> _Raw data_:
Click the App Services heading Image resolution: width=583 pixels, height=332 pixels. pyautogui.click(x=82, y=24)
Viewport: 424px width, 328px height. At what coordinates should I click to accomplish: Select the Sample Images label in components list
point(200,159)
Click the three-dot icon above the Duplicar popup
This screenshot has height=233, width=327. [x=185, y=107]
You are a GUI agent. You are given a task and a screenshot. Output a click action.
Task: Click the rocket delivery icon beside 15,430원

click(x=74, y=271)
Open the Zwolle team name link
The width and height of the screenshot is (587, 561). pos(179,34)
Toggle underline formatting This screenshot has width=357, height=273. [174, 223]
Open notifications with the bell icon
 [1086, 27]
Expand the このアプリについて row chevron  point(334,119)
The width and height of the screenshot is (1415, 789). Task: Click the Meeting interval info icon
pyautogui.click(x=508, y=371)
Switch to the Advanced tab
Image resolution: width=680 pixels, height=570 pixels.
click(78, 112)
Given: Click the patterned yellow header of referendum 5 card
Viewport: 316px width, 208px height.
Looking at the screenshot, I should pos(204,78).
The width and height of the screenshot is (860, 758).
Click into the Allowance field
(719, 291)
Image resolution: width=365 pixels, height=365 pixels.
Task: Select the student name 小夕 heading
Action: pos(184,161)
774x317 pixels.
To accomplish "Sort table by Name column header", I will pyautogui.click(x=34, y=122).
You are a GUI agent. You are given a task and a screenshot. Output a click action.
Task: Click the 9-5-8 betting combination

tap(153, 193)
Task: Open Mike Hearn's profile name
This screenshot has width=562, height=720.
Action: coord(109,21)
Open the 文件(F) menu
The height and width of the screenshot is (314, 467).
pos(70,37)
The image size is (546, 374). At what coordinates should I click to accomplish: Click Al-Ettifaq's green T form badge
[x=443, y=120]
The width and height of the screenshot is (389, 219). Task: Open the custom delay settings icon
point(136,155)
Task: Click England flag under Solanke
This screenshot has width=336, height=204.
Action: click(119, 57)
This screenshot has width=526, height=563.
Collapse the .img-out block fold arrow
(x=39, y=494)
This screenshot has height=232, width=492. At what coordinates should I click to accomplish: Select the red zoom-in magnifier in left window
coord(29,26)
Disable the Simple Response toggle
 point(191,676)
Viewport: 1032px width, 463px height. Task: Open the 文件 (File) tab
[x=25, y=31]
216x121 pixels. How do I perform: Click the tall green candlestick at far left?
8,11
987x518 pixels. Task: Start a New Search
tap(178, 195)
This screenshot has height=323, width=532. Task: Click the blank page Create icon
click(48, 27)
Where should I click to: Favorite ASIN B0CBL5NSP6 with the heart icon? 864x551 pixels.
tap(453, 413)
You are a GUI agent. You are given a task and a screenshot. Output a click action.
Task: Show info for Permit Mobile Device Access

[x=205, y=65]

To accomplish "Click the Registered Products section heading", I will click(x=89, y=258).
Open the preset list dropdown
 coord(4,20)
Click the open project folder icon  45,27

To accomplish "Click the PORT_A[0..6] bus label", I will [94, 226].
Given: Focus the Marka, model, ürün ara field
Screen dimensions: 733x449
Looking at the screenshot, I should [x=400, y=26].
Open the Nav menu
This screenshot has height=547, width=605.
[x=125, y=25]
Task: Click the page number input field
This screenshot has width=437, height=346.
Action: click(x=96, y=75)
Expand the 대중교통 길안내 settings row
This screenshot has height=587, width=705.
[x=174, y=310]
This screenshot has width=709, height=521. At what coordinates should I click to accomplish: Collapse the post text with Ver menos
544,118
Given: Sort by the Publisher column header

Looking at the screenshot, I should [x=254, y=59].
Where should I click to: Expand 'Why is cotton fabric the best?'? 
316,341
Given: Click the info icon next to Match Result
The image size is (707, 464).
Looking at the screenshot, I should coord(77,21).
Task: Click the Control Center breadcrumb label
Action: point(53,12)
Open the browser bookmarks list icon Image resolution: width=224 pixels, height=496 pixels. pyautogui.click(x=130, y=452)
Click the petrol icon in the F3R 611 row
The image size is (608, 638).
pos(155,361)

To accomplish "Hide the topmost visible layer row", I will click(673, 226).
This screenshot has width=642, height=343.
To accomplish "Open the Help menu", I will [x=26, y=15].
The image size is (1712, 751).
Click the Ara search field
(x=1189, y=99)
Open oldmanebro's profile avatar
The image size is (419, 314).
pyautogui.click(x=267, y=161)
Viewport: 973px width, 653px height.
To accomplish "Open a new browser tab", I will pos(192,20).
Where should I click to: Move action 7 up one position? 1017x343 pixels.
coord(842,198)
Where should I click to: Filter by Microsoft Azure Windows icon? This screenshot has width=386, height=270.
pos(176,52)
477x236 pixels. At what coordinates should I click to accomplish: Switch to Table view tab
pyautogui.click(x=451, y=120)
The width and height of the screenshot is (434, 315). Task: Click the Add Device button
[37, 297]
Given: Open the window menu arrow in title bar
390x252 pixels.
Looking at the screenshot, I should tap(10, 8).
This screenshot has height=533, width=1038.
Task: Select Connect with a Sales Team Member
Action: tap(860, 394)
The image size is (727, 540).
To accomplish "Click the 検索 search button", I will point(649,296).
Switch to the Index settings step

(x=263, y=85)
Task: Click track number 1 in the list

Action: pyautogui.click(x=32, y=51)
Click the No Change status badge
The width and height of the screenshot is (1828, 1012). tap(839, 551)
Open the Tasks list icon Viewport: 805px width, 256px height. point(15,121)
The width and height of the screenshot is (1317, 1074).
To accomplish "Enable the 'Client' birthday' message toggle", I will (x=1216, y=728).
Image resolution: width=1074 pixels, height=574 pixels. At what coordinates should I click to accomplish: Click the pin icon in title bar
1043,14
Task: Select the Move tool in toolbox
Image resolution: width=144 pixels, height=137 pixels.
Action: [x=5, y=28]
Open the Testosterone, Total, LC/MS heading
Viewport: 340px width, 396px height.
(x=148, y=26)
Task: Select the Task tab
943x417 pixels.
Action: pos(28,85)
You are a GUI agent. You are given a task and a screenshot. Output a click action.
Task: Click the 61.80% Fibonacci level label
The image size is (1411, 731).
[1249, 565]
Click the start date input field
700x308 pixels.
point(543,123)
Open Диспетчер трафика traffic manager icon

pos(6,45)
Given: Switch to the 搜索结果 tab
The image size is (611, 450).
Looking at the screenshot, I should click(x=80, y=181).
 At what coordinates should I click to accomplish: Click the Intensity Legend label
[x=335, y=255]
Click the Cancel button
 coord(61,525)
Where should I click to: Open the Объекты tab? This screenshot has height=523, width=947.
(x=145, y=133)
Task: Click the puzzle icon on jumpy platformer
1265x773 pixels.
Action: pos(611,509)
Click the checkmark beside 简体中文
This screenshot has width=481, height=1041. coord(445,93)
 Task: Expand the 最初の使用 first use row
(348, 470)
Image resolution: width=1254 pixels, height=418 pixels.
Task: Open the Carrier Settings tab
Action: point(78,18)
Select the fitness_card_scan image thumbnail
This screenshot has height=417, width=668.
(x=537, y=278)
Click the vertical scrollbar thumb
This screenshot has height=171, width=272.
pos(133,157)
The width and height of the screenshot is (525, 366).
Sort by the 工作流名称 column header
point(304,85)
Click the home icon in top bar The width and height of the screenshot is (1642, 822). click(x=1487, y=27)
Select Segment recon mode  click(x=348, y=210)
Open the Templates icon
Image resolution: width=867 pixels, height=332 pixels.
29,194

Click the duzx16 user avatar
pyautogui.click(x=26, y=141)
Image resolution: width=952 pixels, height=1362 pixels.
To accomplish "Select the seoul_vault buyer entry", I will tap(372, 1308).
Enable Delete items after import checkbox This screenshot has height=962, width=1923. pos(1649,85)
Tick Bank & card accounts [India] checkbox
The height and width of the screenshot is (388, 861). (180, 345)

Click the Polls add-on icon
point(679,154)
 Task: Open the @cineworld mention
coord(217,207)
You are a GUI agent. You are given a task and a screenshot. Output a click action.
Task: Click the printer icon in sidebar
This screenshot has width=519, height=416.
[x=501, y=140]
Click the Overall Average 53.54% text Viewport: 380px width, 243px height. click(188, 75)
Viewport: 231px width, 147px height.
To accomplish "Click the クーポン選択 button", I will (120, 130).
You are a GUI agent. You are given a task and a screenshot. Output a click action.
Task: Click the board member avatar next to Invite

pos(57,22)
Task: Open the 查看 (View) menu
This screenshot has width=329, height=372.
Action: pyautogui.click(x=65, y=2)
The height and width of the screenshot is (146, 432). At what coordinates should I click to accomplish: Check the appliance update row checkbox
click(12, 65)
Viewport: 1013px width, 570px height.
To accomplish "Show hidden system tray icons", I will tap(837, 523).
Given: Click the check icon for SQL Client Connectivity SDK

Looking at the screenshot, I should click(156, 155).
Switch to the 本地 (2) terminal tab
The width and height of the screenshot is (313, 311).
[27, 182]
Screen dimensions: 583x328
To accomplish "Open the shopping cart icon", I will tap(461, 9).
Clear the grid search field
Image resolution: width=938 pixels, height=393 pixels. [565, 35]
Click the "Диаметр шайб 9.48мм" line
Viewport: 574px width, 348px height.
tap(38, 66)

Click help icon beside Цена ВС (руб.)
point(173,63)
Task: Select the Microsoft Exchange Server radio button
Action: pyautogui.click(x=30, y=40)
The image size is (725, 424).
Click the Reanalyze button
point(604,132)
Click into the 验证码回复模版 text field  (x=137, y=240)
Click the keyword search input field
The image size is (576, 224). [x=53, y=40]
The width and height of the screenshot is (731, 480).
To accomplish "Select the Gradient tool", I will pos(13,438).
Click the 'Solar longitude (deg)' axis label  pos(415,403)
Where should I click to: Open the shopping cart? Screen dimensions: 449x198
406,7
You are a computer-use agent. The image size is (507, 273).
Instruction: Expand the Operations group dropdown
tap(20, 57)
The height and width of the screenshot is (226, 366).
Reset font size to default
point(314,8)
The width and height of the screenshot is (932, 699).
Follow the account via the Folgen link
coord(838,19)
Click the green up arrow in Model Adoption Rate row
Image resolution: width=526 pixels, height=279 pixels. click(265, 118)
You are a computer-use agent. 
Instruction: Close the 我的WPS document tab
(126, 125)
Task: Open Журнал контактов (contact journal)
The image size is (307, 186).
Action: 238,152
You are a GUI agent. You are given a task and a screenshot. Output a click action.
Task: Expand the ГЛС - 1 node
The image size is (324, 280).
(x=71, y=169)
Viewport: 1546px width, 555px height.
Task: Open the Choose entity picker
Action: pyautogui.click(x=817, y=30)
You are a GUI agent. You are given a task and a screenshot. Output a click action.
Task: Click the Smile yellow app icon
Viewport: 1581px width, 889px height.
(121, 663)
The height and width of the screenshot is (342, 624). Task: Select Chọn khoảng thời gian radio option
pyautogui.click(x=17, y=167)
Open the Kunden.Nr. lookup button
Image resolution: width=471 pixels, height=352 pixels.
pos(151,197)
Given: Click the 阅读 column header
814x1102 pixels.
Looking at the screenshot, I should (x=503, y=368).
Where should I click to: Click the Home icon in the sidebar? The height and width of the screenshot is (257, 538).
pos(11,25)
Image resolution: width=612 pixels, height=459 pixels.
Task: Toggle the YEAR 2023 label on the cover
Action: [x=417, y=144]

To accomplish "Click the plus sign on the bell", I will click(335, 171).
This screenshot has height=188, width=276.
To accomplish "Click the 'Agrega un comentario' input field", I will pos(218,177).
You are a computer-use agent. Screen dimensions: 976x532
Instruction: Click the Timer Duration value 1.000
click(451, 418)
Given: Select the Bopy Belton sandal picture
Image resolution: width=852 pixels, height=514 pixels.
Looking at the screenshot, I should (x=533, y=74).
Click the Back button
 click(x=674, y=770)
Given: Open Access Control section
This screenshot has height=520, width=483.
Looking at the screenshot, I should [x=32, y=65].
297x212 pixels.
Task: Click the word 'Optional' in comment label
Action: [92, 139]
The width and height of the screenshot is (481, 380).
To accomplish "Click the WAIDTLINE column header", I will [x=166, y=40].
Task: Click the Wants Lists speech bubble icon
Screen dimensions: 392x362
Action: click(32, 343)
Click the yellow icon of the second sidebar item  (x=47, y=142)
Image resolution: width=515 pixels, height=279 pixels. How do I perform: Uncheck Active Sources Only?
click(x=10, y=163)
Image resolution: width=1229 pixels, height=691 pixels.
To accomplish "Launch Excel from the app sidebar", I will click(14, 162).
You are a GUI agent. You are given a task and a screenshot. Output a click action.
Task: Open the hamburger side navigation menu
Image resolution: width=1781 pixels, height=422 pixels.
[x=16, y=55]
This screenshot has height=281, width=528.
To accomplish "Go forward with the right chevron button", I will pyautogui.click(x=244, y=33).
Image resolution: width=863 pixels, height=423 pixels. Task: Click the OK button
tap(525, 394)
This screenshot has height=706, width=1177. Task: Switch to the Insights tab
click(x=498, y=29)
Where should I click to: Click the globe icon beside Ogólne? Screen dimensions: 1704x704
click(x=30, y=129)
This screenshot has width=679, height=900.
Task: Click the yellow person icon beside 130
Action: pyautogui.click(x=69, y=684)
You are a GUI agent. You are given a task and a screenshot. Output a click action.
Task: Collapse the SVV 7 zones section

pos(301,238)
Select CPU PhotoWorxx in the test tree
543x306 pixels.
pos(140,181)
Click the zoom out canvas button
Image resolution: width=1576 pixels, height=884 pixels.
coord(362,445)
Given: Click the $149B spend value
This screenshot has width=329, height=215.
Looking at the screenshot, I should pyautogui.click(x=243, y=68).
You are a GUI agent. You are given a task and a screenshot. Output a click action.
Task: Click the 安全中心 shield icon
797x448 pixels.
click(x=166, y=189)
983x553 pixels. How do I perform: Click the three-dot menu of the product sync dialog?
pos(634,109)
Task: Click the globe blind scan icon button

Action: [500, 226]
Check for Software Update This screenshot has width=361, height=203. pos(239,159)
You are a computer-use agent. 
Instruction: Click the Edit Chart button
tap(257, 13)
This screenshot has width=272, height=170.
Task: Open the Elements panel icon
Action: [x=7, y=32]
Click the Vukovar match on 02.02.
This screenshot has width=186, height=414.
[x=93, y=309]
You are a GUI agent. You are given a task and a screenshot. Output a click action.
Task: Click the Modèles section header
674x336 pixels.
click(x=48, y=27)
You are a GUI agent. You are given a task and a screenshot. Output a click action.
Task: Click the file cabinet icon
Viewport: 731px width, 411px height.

> _Problem requirements_: Print, exactly as they appear above, the lines running from the one with "674x336 pixels." through the final line.

> _Solution to the exercise_:
674x336 pixels.
click(x=48, y=27)
You are a GUI agent. You are given a task and a screenshot. Output a click action.
Task: Click the file cabinet icon
Viewport: 731px width, 411px height.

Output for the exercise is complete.